Mark Casson speaks to Anthony Hawke, from Hapai Te Hauora about the risks of online gambling.
A new book looking into the role of the sovereign, governor-general, and crown in New Zealand has been published. This Realm of New Zealand is a comprehensive account of how the Queen, governor-general, and the Crown interact with our democratically elected leaders under New Zealand’s unwritten constitution. The authors also examine some of the key issues to be considered should NZ become a republic. Sam Smith spoke to the book’s co-author Professor Janet McLean.
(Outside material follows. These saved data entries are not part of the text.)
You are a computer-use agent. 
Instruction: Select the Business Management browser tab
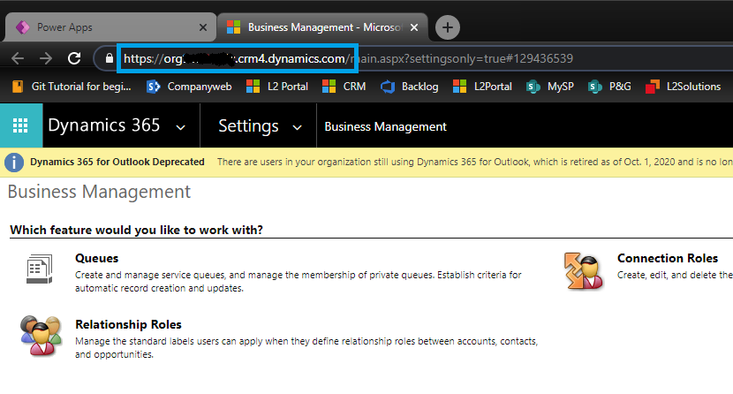point(318,27)
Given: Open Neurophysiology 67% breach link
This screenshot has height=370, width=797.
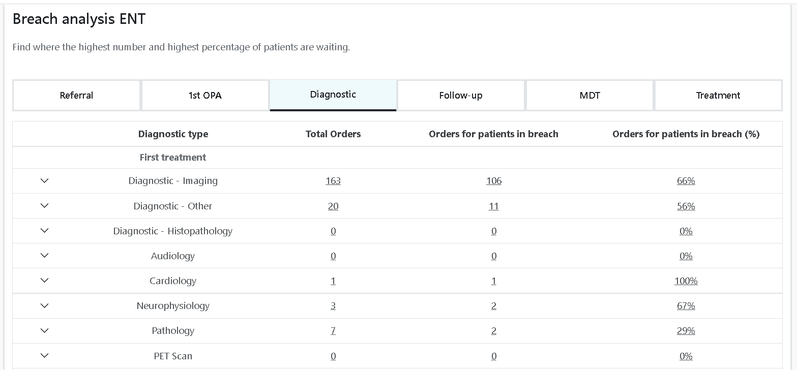Looking at the screenshot, I should tap(686, 306).
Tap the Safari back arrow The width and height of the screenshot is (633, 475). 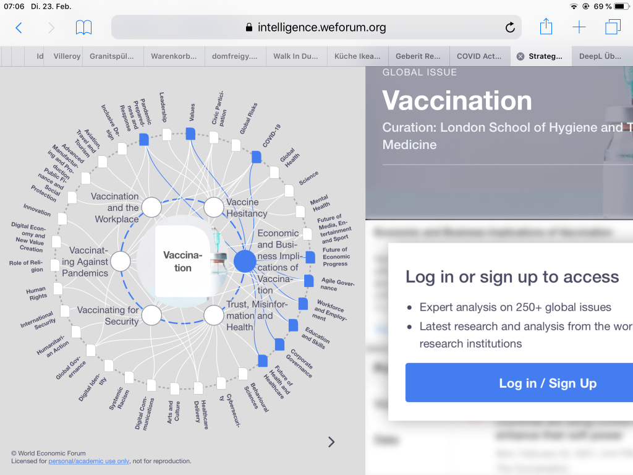coord(19,28)
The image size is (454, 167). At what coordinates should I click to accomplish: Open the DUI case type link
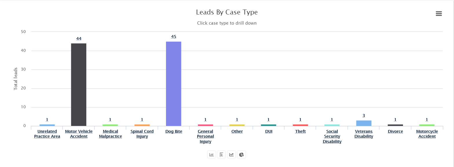[269, 132]
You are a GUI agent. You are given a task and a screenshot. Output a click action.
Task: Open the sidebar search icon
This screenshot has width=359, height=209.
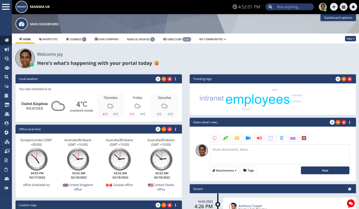pyautogui.click(x=6, y=77)
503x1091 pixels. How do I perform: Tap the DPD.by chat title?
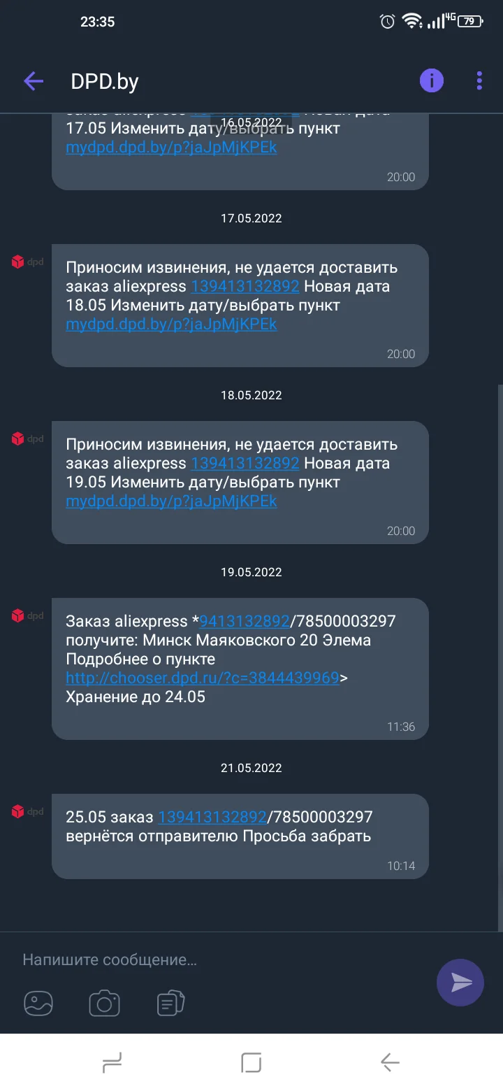click(x=105, y=82)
The campaign to save sacred land at Ihumatao in Mangere is moving to the environment court. SOUL decided to take legal action against Heritage New Zealand after they approved Fletcher Building application to destroy wahi tapu and archaeological sites on the land marked for development. No settlement was reached and the case is now moving to the environment court. No sort of development can occur on the whenua until the environment court process is settled. Sam Smith spoke to SOUL spokesperson Pania Newton about the latest developments.
Over the past few months, Facebook has come under fire for its role in presenting news to the public. There’s been criticism that it creates a bubble of information that’s curated by algorithms based on user’s values. This has caused issues in users receiving potentially false but self-affirming information, causing problems in news consumption worldwide.
Joel spoke to Dr Neal Curtis, a published author, media theorist and professor at Auckland University, and News Director Lillian Hanley about this.
Reporter Conor Knell speaks to Doctor of International Politics at Auckland University, Thomas Gregory, on the state of democracy in Turkey.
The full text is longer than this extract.